I was just browsing some of the material at MathWorld, following James' earlier post. I was reading about some classic unsolved problems and some classic solved problems. The Kepler Conjecture really caught my attention:
In 1611, Kepler proposed that close packing (either cubic or hexagonal close packing, both of which have maximum densities of ~74.048%) is the densest possible sphere packing, and this assertion is known as the Kepler conjecture. Finding the densest (not necessarily periodic) packing of spheres is known as the Kepler problem... Soon thereafter, Hales (1997a) published a detailed plan describing how the Kepler conjecture might be proved using a significantly different approach from earlier attempts and making extensive use of computer calculations. Hales subsequently completed a full proof, which appears in a series of papers totaling more than 250 pages (Cipra 1998) The proof relies extensively on methods from the theory of global optimization, linear programming, and interval arithmetic.
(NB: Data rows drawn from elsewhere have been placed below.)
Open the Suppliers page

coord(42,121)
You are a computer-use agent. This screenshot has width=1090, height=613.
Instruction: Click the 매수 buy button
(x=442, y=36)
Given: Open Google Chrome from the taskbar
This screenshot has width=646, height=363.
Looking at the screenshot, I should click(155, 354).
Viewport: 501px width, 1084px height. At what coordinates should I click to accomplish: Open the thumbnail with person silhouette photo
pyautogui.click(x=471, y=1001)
The computer files containing the computer code and data files for combinatorics, interval arithmetic, and linear programs require more than 3 gigabytes of space for storage.
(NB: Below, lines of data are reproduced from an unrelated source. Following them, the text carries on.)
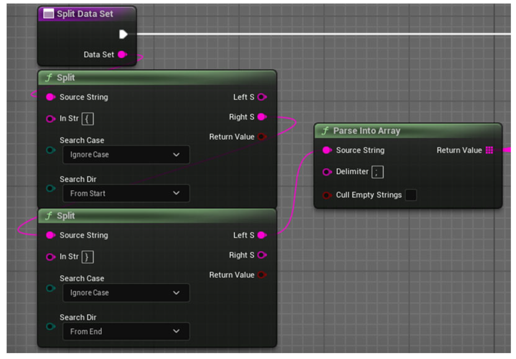Open the second Split's Search Case dropdown

(126, 293)
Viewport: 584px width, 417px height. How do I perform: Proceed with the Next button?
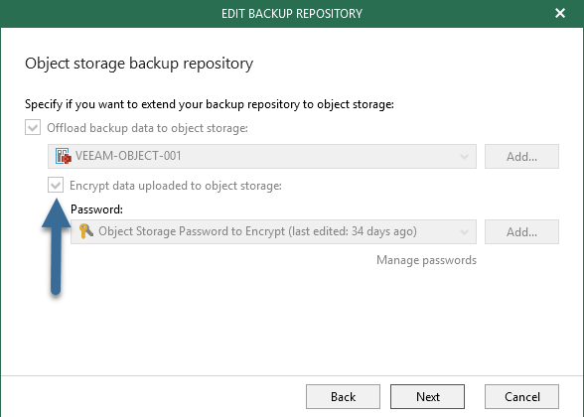click(427, 396)
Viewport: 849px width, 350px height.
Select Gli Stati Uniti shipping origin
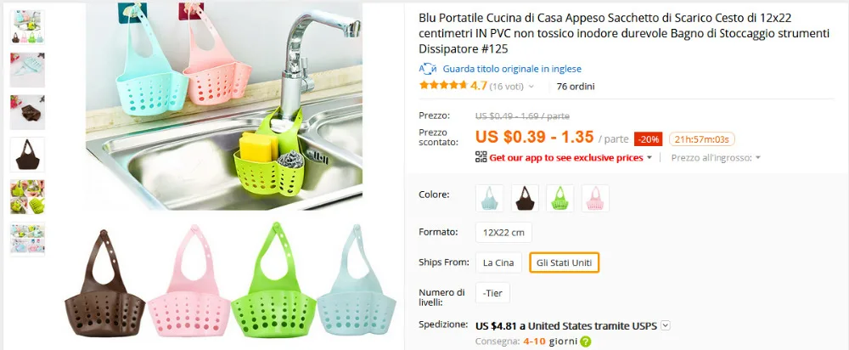(x=565, y=263)

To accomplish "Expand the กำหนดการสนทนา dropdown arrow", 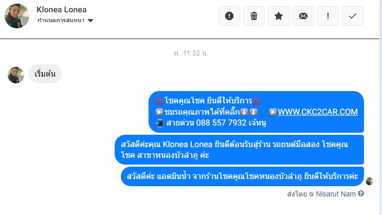I will tap(90, 21).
I'm fascinated by the emergence of computer proofs in mathematics since the 50's. A lot of mathematicians have found this unsettling: something is proved by appeal to a machine -- to the results of an algorithm. The proof is not (and cannot be) fully contained in the mind of any mathematician. It is produced by a computational oracle. As an engineer, the computational approach doesn't bother me too much. I appreciate the beauty of a rigorous, elegant mathematical proof. But a result is a result.